Rates Are Going Up; See What Else Is in Store for the 2019 Commercial Insurance Market

The property market was in the hot seat coming out of 2017 and into 2018. But it's the commercial insurance market that saw a 'stealthy' firming.
By: | November 30, 2018 • 3 min read

The property market was in the hot seat coming out of 2017 and into 2018.

Advertisement




Following a year of catastrophic hurricanes, devastating fires and other natural disasters, the industry was watching to see how the market would react. After all, there had been a few quiet years prior to 2017, with little major natural catastrophes to note.

While the focus was on property, the commercial insurance market overall underwent a “stealth” firming, reported Willis Towers Watson (WTW).

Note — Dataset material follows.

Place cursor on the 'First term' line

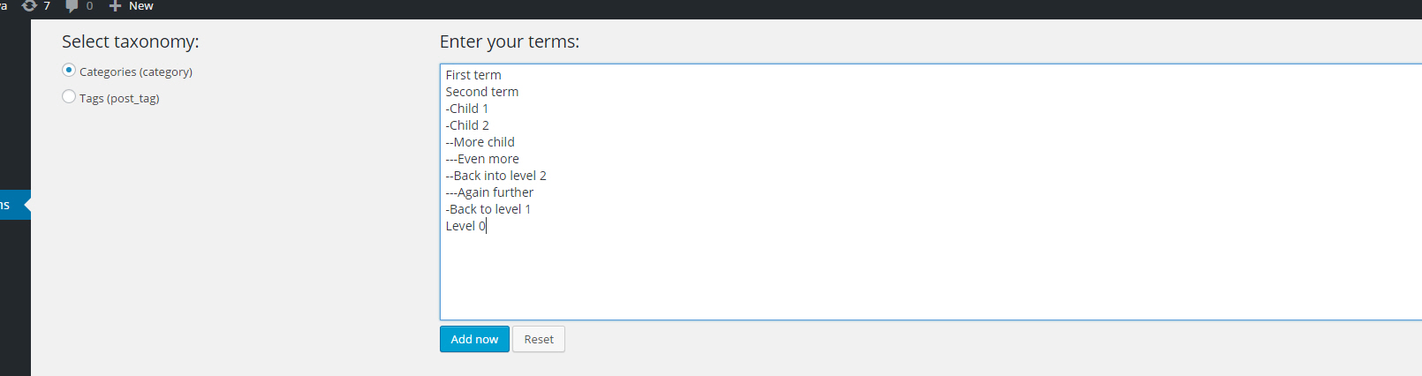coord(473,75)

In that report, “Insurance Marketplace Realities 2019,” WTW noted two trends impacting this firming: “The first is a relatively modest but definite rise in rates across most liability lines of insurance in response to relentless loss activity, which, given all the worry over property rates, seemed to sneak up on us. The second trend is a resurgence of mergers and acquisitions among insurers, and particularly ‘mega deals’ (i.e., deals exceeding $1 billion).”

Liability Line Rates Likely to Increase

WTW predicts that 14 commercial lines are expected to see rate increases in 2019, including casualty, with a likely 4 percent increase.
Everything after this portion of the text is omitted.